When Abiy Ahmed took office as Ethiopia’s prime minister in 2018, he arrived as a breath of fresh air for a nation long burdened by authoritarian rule. Within just three months, he had brokered a peace deal ending a two-decade standoff with neighboring Eritrea, a feat that astonished the world and earned him the Nobel Peace Prize in 2019. He freed political prisoners, loosened restrictions on the press, and spoke of national unity. For many Ethiopians and international observers, it felt like the dawn of a new era.
Eight years later, that optimism has all but vanished. As Ethiopia heads into parliamentary elections on June 1, 2026, the country of 135 million people is fractured along ethnic lines, embroiled in multiple armed conflicts, and presided over by a leader whose critics now describe him as the very source of the divisions he once promised to heal.

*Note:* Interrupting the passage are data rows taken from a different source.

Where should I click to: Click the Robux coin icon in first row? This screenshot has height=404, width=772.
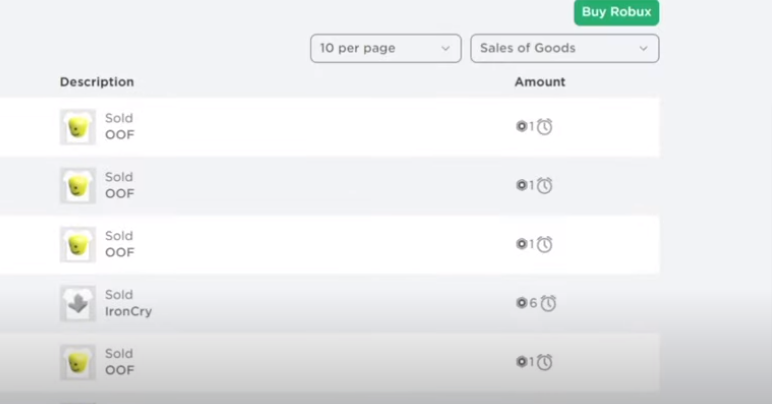click(x=521, y=127)
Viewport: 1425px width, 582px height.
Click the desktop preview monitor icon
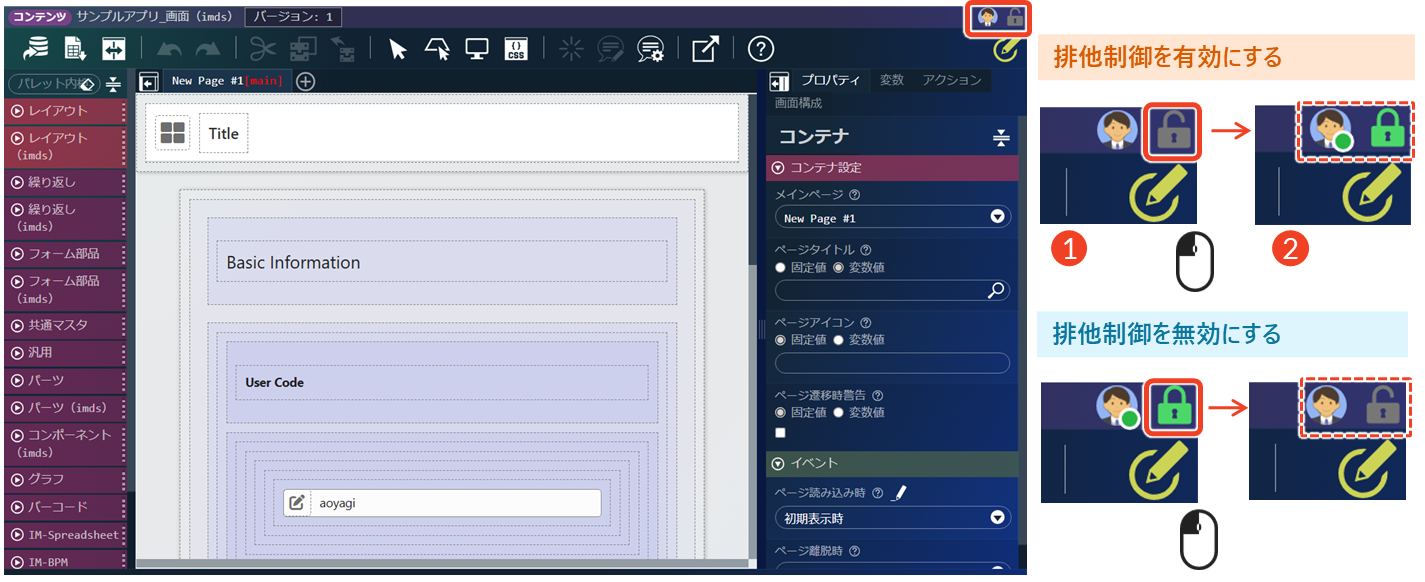coord(477,49)
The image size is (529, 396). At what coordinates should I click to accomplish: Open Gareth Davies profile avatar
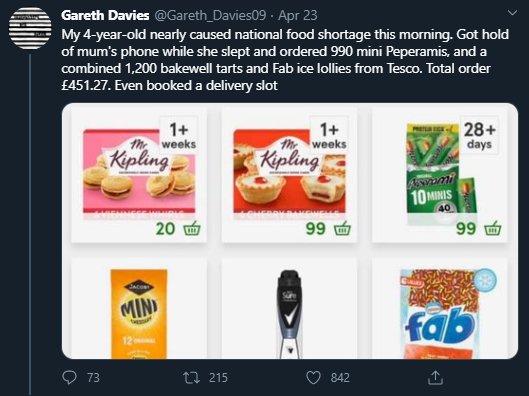(x=30, y=28)
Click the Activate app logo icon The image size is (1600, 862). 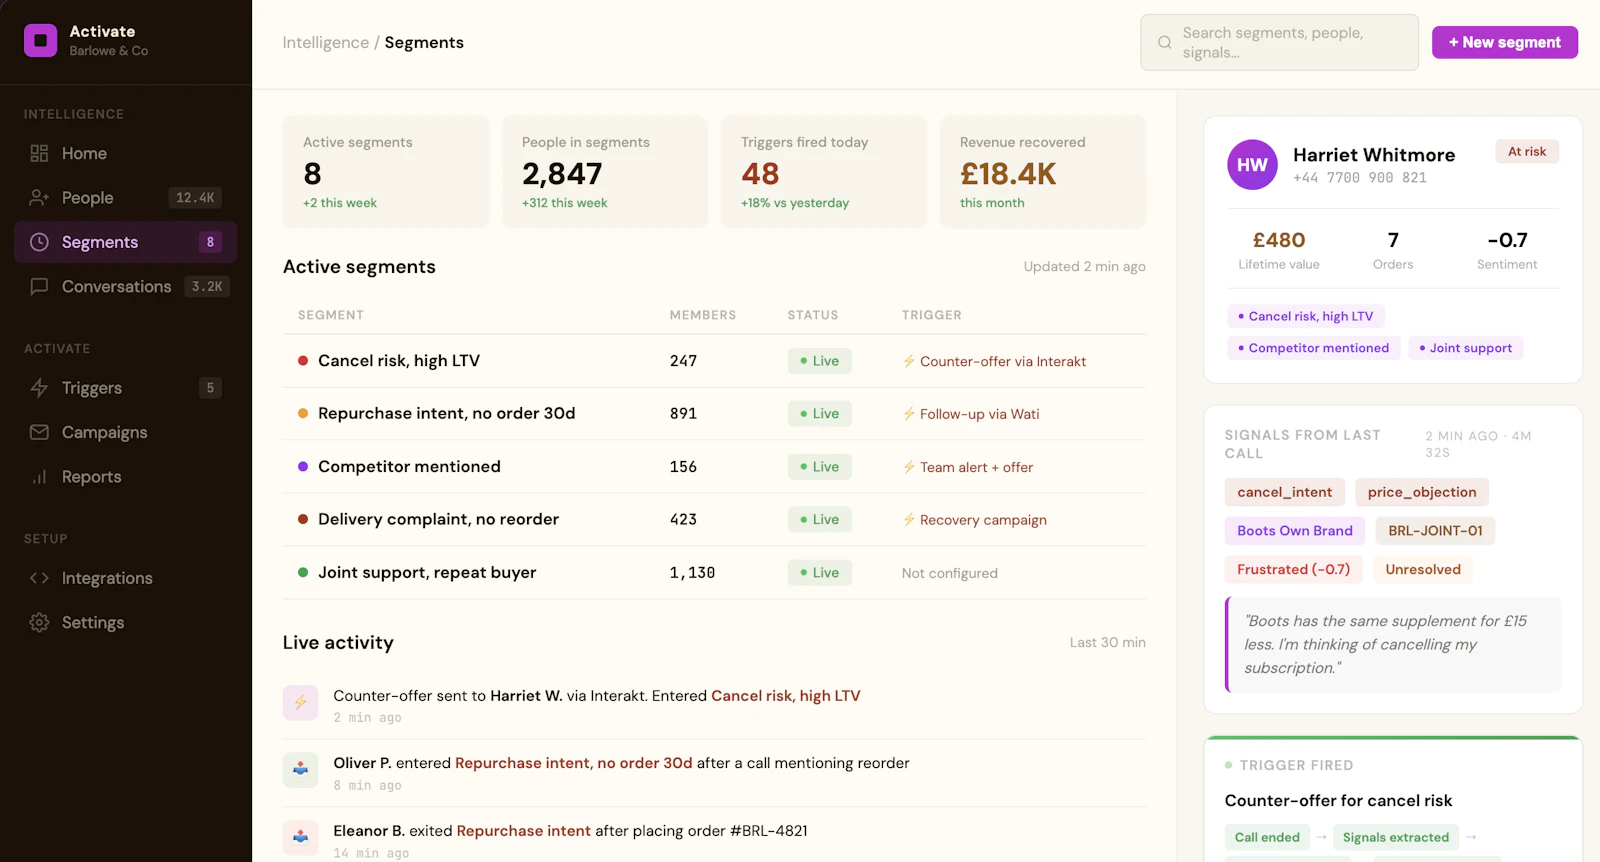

A Capital That Shines, and Regions That Burn
The contrast inside Ethiopia today is stark. Addis Ababa has undergone visible transformation, new infrastructure, parks, expanded roads, and even the launch of a national stock exchange. The capital projects an image of progress. But beyond its boundaries, the picture is dramatically different. The regions of Tigray, Amhara, and Oromia have been ravaged by active warfare, mass displacement, and recurring atrocities.
Much of this turmoil traces back to a pivotal decision Abiy made in late 2019. Just weeks after collecting his Nobel Prize, he dissolved the ruling coalition that had governed Ethiopia for nearly three decades and replaced it with a single centralized party, the Prosperity Party. He also ordered regional states to disband their own armies and fold into the national military. These moves dismantled the ethnic federal structure that had given powerful regional groups meaningful autonomy, and resistance was swift.
The Tigray People’s Liberation Front, which had long dominated Ethiopian politics, refused to comply and held its own regional elections in defiance of a federal postponement. The standoff escalated into a full-scale civil war in November 2020. By the time an African Union-brokered ceasefire was reached in 2022, the conflict had claimed an estimated 600,000 lives, making it one of the deadliest wars of the 21st century. Today, that peace deal is showing signs of breaking down, and fears of renewed war are growing.
In Oromia, Abiy’s own home region, the Oromo Liberation Army has been fighting government forces for years over demands for greater autonomy. In Amhara, the Fano militia has seized large parts of the countryside since 2023, forcing the cancellation of voting in multiple constituencies ahead of the June 1 ballot.
An Election Few Believe Will Be Free
Observers and opposition figures have raised serious concerns about whether the upcoming vote can be considered credible. The electoral board has already excluded Tigray entirely and parts of Amhara from participating. Opposition leaders have reported the arrest and intimidation of party members, and civic space has narrowed considerably under the current administration.
In a notable tactical move, the ruling Prosperity Party has chosen not to field candidates in more than two dozen constituencies, a decision some analysts interpret as a calculated effort to allow limited opposition representation in parliament and lend the election a veneer of competitiveness. Critics, however, say this does not change the fundamental nature of the exercise.
For researchers and dissidents who have fled the country, the vote carries little meaning. One Ethiopian geopolitics researcher living in exile described the country as more divided today than at any point in recent memory, arguing that ethnic tensions, arbitrary arrests, and the shrinking of political freedoms have severely damaged any claim to legitimacy the government might make. For him and others like him, the June 1 election is not a democratic contest; it is a foregone conclusion dressed up as one.